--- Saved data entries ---
*** Begin section ***

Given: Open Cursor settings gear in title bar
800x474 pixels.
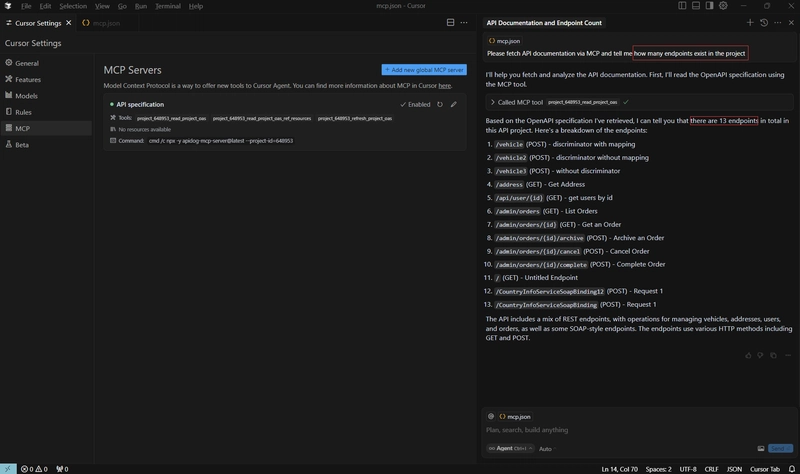Looking at the screenshot, I should tap(723, 6).
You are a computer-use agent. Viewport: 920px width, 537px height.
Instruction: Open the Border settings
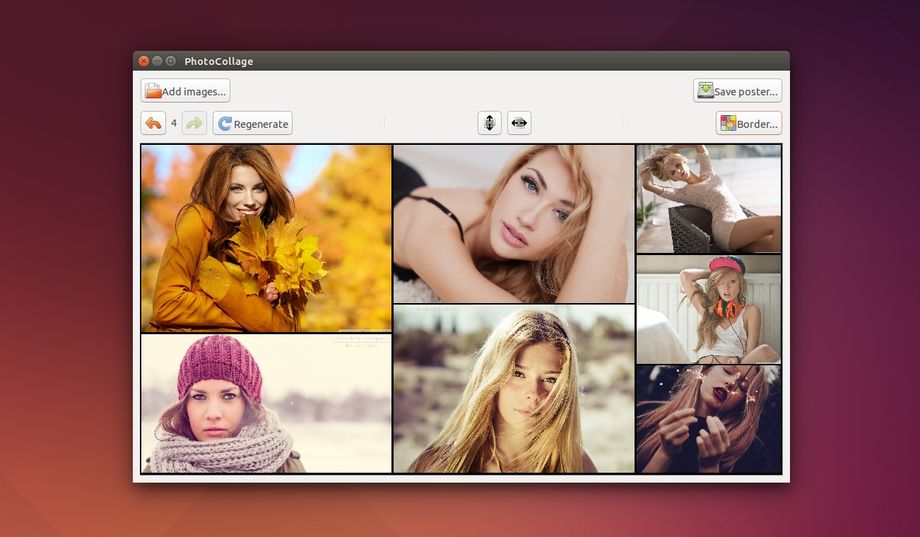748,124
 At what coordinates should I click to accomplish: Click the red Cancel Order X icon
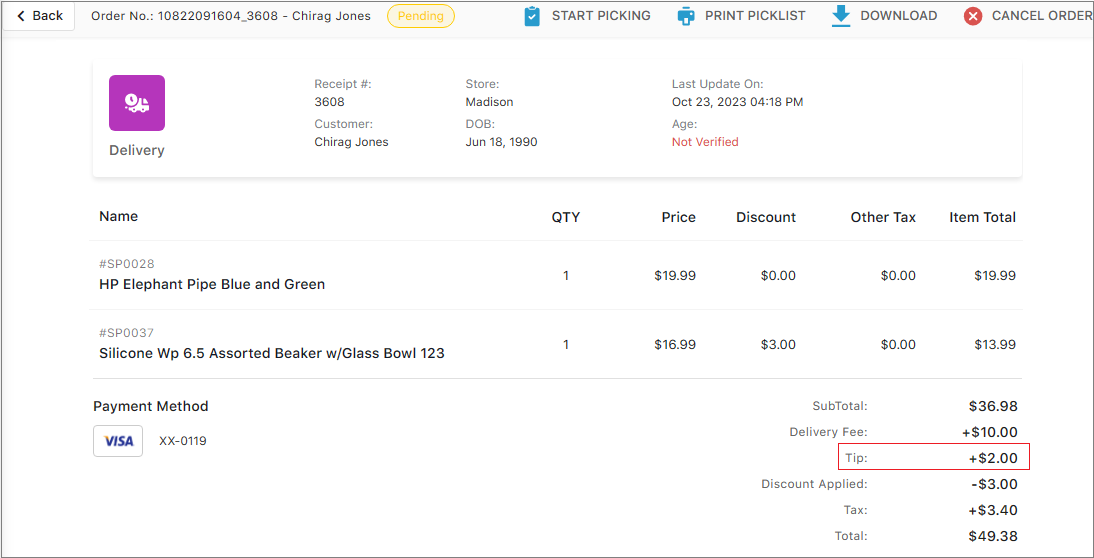tap(973, 16)
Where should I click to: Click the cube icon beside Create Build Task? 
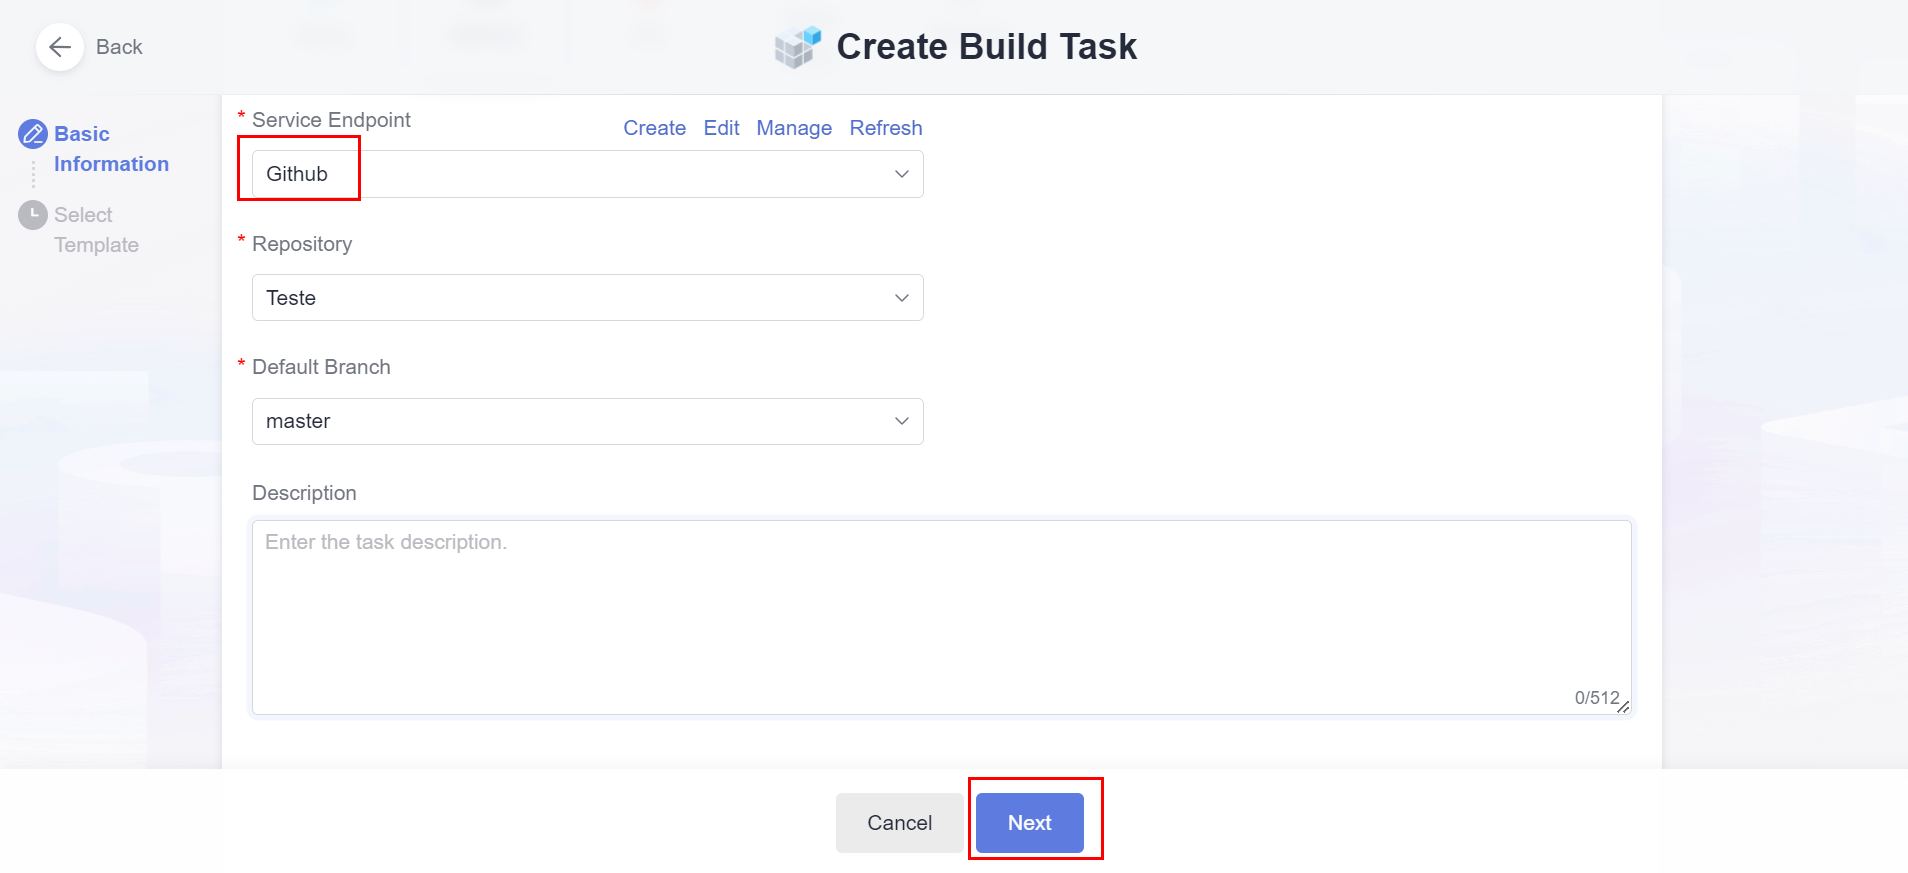tap(797, 47)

*** End section ***

--- WHAT IS NEEDED ---
Pictures aside, repeat every entry exactly as written.

--- RESPONSE TO THE TASK ---
Given: Open Cursor settings gear in title bar
800x474 pixels.
Looking at the screenshot, I should tap(723, 6).
You are a computer-use agent. Viewport: 920px width, 537px height.
Instruction: Open the Border settings
748,124
 At what coordinates should I click to accomplish: Click the red Cancel Order X icon
tap(973, 16)
Where should I click to: Click the cube icon beside Create Build Task? 
tap(797, 47)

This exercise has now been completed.